Ржавые спирали окружали его. Попробуй выбраться из этого плена! Где же граната?

Мальчишка напрягает память, стараясь восстановить картину боя. Но мозг отказывается служить - связная история горячей схватки не получается. Что-то ускользает. В голове полная сумятица.

Никогда ещё он не был таким беспомощным. Даже зло берёт. Надо успокоиться.

По бездонной синеве медленно плывут облака. Одно из них напоминает ветвистый дуб. Очень странно видеть белый дуб. Совсем седой! А следующее облако похоже на мост, на железнодорожный… Проходит мгновение, и облака сходятся, долго клубятся, и по небу уже несётся бесформенная серая масса.

Он поймал себя на страшной мысли: почему в это утро такая глубокая тишина вокруг? Мальчишка встрепенулся. Даже в самые тихие дни в лесу что-то пищит, стрекочет, поёт.

Неужели его бросили?

Он попытался приподняться, но не сумел. Словно из него ушла вся сила. «Лежу, как тесто в квашне»,- вздохнул он. Но руки действовали. Он пальцами нащупал носилки, на которых лежал.

Значит, сюда его принесли. Но где же люди? Большого труда стоило повернуть голову.

На поляне, словно сражённые внезапным сном, лежали партизаны. Но почему такая страшная тишина? Может, все они мёртвые? Ему стало страшно, как тогда, когда Одноглазый поймал его с чемоданом, полным шрифта. Даже дыхание перехватило.

Он сделал ещё одну отчаянную попытку сесть. Но не тут-то было. Он даже не шелохнулся.

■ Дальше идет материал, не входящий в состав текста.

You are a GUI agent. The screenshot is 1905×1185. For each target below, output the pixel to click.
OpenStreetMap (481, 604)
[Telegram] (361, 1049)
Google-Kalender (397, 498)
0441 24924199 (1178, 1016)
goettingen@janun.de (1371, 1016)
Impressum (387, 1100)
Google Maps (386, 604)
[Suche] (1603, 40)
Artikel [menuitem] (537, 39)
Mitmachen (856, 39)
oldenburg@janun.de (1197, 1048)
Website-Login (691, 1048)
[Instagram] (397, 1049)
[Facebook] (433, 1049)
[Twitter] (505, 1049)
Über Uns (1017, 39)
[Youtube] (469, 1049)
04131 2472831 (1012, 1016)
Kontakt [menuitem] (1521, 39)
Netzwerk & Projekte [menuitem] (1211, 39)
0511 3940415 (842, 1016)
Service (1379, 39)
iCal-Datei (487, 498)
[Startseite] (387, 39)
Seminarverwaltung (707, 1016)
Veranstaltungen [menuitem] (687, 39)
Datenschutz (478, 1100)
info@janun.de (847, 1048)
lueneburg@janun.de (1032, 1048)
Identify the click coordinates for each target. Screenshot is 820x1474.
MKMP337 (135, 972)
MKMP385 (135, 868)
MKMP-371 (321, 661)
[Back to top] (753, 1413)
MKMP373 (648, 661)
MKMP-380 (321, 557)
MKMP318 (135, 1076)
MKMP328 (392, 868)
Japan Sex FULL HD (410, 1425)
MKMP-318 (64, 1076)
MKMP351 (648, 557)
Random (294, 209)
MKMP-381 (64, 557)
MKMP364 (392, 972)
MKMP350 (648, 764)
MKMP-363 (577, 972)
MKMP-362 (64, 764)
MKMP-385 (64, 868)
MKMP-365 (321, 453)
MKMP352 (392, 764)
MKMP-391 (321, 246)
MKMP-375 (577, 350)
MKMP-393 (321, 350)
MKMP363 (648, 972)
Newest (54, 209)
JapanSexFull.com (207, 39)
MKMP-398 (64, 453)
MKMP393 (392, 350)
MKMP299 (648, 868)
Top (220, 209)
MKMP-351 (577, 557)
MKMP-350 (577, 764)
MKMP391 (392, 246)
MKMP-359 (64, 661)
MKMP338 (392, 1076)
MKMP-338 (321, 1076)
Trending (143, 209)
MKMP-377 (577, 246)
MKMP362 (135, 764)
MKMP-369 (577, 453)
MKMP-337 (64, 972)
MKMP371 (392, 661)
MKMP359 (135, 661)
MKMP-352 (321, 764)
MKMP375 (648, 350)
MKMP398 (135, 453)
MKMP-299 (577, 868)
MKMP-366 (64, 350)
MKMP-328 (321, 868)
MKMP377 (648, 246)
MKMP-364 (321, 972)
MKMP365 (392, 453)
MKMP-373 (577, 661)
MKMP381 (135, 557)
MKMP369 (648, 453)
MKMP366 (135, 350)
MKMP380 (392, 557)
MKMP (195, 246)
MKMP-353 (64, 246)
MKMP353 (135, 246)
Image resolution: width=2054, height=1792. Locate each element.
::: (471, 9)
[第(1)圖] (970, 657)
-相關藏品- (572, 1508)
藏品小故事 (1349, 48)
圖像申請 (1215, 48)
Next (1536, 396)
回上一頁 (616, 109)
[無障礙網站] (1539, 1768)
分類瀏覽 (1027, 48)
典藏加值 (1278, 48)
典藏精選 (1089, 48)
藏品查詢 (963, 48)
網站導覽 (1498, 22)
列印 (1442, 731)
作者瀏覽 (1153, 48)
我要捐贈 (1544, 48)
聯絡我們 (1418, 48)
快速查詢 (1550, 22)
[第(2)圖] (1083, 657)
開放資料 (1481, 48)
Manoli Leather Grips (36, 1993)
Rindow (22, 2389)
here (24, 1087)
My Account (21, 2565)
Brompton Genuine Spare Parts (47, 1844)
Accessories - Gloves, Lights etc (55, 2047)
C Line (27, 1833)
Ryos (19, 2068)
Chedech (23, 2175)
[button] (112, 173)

Может, всё это происходит не наяву, а во сне?

Нет, Азат не спит, он рассуждает, бодрствует.

Неужели он оглох?

Азат убедился в страшной догадке, когда увидел над собой склонённую фигуру человека с автоматом. Мальчик не слышал, как он подошёл. Это же один из братьев Загидуллиных - Нур!

Часовой что-то сказал, улыбнулся, показав белые крупные зубы, но Азат ничего не услышал.

Нур отошёл.

Но почему он ничего не слышит? Неужели оглох навсегда? Мальчишке стало очень плохо. Может, он здорово устал, поэтому ему и кажется, что он ничего не слышит. Вот отдохнёт, проснётся - и всё будет в полном порядке.

…На его лицо упала тень, будто кто тронул его слегка. Стоило осторожно приоткрыть веки, как счастьем наполнилось его сердце. Вокруг него радостно плясали Миша-поварёнок и Микола Фёдорович. Живые! Весёлые! Они что-то кричали, даже как будто пели. Только Азат ничего не слышал. Вскоре вокруг него собралась целая толпа: Оксана Белокурая, дядя Ваня, Сидоренко, Титов. Все они что-то говорили, размахивали руками, но Азат ничего не понял.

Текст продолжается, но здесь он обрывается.